Ontario MPP
- In office 1923–1926
- Preceded by: Thomas Kerr Slack
- Succeeded by: Thomas Kerr Slack
- In office 1907–1919
- Preceded by: Frederick William Lewis
- Succeeded by: Thomas Kerr Slack
- Constituency: Dufferin

Personal details
- Born: November 20, 1868 Orangeville, Canada West
- Died: January 13, 1942 (aged 75) Toronto, Ontario
- Party: Conservative
- Spouse: Crystine Innes McIntosh ​ ​(m. 1895)​
- Occupation: Lawyer

= Charles Robert McKeown =

Canadian lawyer and political figure

Charles Robert McKeown, (November 19, 1866 - January 13, 1942) was an Ontario lawyer and political figure. He represented Dufferin in the Legislative Assembly of Ontario from 1907 to 1926 as a Conservative member.
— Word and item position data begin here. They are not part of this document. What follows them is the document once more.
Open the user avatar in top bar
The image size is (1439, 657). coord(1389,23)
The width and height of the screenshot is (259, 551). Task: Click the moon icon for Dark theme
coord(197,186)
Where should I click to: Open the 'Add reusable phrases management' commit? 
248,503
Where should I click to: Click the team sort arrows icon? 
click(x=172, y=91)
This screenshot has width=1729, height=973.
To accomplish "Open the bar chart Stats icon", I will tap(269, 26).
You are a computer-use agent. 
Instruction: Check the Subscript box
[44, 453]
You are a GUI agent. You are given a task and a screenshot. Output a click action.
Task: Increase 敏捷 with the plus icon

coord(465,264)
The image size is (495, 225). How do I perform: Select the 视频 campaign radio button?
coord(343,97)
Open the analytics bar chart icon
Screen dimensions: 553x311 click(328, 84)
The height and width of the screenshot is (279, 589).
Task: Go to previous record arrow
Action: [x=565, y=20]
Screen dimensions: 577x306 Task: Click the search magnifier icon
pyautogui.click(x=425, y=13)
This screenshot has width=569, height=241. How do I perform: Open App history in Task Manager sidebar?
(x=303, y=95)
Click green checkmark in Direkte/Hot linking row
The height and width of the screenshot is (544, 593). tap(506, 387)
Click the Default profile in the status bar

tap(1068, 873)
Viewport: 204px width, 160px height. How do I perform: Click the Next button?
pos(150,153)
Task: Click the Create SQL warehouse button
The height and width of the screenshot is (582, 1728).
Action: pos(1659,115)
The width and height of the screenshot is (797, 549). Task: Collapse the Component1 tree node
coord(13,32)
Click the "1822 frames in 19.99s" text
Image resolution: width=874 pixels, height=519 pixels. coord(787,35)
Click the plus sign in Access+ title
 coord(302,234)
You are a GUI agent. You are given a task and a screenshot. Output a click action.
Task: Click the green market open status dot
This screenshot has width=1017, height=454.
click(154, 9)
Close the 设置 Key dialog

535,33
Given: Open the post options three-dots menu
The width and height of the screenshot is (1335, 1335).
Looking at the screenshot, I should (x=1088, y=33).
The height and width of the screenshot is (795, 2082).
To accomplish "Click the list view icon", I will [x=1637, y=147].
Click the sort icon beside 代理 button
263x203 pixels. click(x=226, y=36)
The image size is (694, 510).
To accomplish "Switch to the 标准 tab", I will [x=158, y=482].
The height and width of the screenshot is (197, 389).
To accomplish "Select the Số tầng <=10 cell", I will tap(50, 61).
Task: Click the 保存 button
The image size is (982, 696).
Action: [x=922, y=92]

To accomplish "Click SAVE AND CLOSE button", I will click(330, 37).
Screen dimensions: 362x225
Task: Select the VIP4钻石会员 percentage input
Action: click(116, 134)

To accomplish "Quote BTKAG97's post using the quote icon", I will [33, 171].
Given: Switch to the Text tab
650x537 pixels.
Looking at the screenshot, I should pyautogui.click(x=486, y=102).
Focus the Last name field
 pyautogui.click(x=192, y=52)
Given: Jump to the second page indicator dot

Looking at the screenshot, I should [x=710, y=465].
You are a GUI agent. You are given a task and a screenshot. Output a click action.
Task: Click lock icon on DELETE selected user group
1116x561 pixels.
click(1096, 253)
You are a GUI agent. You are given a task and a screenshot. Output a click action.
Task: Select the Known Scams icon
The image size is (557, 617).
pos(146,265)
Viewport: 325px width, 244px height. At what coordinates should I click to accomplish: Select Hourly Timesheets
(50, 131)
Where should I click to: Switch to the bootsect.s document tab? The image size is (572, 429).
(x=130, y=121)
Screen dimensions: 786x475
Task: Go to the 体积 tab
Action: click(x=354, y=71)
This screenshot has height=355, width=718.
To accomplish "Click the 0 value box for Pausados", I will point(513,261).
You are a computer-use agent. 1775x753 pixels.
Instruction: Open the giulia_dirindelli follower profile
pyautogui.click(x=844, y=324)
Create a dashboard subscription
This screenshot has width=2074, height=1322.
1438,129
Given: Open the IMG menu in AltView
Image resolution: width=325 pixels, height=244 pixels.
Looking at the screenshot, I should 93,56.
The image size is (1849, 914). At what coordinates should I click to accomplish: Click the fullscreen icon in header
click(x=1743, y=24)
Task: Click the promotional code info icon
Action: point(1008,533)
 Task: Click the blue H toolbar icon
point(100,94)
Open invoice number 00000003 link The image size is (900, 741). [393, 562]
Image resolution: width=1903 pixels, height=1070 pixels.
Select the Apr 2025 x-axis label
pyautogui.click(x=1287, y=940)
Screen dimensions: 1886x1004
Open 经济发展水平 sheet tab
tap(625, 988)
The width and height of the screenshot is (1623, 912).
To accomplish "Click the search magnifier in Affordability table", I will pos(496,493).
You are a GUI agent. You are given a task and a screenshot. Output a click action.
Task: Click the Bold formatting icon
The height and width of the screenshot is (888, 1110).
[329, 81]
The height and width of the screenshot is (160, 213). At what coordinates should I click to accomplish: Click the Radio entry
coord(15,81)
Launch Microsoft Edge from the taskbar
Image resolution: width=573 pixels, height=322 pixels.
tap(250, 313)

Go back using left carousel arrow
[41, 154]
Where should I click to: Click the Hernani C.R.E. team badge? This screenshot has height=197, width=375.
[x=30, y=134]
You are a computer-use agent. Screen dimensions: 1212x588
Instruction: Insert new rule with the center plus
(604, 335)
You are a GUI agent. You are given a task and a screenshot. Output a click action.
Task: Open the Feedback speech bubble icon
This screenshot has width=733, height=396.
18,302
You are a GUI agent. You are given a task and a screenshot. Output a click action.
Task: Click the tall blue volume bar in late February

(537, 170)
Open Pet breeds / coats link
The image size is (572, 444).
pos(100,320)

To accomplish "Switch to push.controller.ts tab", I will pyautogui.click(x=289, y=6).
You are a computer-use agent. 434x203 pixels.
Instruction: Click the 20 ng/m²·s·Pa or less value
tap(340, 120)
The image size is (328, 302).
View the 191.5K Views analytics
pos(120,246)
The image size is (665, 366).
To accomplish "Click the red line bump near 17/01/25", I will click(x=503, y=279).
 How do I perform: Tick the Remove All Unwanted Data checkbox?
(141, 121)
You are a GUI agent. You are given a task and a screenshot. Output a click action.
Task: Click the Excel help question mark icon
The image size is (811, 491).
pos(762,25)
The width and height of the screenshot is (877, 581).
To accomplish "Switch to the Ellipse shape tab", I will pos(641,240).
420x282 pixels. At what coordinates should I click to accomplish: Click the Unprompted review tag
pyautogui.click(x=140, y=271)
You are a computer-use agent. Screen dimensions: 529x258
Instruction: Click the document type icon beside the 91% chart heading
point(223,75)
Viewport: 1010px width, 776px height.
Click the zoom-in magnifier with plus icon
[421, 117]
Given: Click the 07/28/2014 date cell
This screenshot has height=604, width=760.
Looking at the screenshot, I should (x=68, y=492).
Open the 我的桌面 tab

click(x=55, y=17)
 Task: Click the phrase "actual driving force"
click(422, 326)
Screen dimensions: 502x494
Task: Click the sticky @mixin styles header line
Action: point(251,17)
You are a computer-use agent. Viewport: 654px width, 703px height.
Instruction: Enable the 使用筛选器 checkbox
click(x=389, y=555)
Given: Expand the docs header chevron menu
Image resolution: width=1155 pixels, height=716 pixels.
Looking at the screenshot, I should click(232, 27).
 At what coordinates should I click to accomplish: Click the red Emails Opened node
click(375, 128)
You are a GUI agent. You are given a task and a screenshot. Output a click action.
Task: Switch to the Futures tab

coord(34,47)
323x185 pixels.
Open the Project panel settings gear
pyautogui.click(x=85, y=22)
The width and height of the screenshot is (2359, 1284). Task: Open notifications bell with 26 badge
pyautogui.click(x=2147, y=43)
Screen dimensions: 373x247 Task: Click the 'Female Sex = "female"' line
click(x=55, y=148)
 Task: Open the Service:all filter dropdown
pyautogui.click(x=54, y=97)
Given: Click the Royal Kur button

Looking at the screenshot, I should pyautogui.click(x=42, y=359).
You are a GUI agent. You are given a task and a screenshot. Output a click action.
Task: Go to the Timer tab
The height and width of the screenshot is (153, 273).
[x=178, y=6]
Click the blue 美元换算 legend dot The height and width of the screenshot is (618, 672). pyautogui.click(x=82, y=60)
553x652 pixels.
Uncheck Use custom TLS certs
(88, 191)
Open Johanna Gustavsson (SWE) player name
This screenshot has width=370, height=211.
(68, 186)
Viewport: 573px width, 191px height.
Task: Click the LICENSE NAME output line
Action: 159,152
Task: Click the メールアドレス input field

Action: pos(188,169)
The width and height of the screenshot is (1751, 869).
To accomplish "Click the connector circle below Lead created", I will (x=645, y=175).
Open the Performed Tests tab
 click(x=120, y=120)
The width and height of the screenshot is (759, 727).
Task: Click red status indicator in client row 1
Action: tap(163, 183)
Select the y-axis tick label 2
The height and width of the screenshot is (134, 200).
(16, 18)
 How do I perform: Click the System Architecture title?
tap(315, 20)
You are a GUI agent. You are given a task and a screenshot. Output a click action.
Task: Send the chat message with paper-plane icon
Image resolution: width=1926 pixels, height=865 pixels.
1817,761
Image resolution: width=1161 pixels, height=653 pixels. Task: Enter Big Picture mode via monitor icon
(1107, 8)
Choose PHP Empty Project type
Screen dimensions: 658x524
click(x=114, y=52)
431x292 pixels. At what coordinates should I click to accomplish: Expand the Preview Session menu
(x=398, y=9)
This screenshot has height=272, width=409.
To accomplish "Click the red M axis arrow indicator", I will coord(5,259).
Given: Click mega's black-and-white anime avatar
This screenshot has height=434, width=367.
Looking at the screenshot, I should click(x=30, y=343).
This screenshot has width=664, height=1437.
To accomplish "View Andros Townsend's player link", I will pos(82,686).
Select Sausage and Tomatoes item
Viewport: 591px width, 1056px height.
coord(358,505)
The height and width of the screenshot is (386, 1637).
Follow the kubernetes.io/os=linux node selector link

He was born in Orangeville, Canada West, the son of Robert McKeown, and educated at the University of Toronto. He articled in law with William L. Walsh, graduated from Osgoode Hall in 1894 and set up practice in Orangeville. In 1895, he married Crystine Innes McIntosh. He served as mayor of Orangeville in 1906 and 1907. In 1907, McKeown was named King's Counsel. He was elected to the provincial assembly in a 1907 by-election held after the death of Frederick William Lewis. He served as Chairman of the Municipal and Railway Board from 1927 to 1935.

He died at his Toronto home in 1942 after being ill for several weeks.